Gustav yere indiği anda ilk başta hissettiği varlığın bir mil yakınına bile yaklaşamadıklarını fark etti çünkü hızla uzaklaşan siyah çizgi o varlıktı.
“Kahretsin! Bunun Seifiling olup olmadığını teyit edemedik!” Gustav arkasından gelen diğerlerine bağırdı.

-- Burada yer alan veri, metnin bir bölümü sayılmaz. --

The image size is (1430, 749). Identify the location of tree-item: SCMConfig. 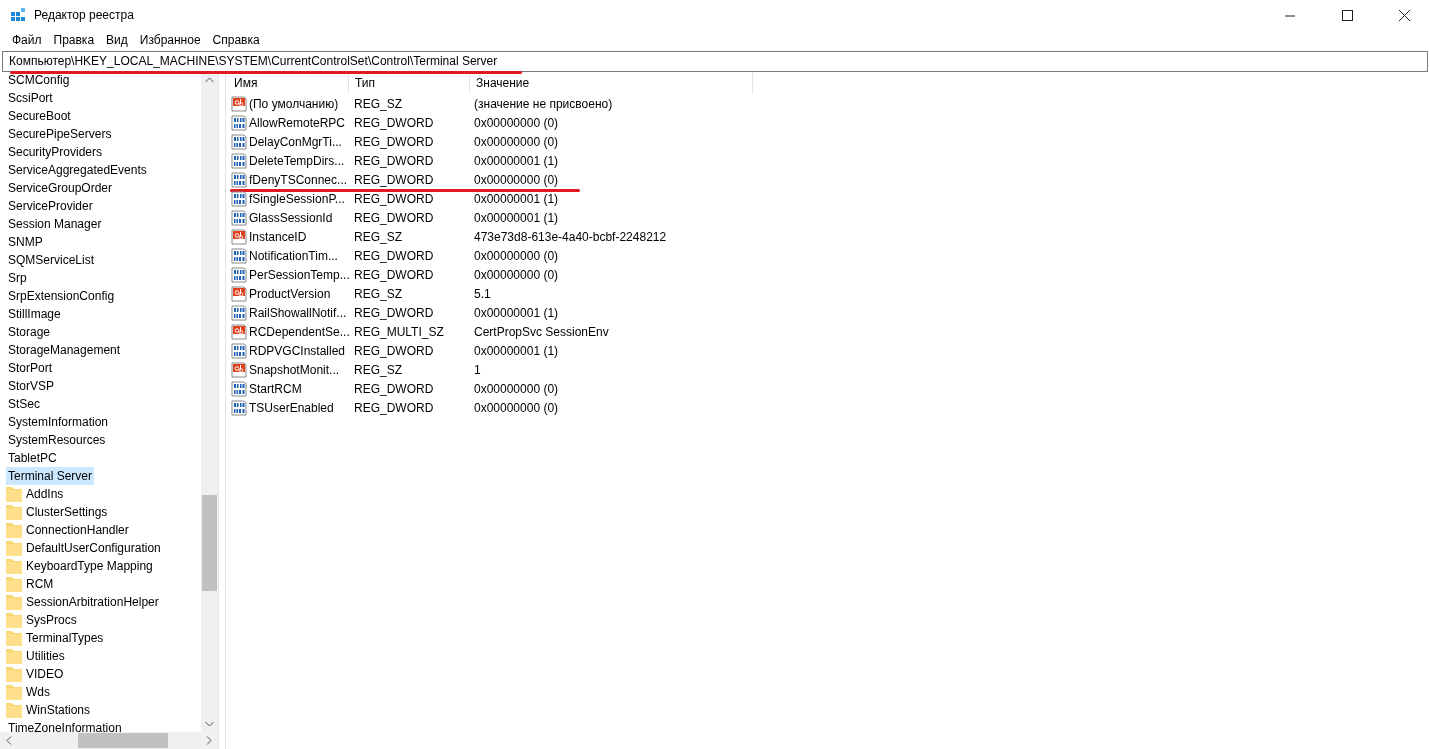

“Kovalayın!” Bir kez daha ileri atılmadan önce bağırdı.
[Hover Etkinleştirildi]
Thwwwoossshh~
Osiark’ı avucunun içine alarak havada çok hızlı bir şekilde ilerledi. Endric birkaç metre geriden takip edecek kadar hızlı tepki verirken, diğerleri sadece birkaç saniye içinde yüzlerce metre geride kaldı.
“Beni unuttunuz,” dedi Sersi kollarını yenilgiyle havaya kaldırarak onların gözden kaybolan figürlerine doğru bakarken.
Kovalamacada onlara katılacak kadar hızlı değildi, bu yüzden onlar dönene kadar beklemekten başka çaresi yoktu.
Thwwwoossshh~
İleride, Gustav’ın figürü gökyüzünü muazzam bir hızla kesti ve ağır çekimde düşen pamuk benzeri külü görüş alanından çıkardı.
Bu mesafeden Endric ve Vilax dışında kimse görünmüyordu ama Gustav loş gökyüzünde sürüklenen varlığı çok iyi hissedebiliyordu.
“Çok hızlı… bu o olabilir,” diye düşündü Gustav hızını artırırken yüksek sesle.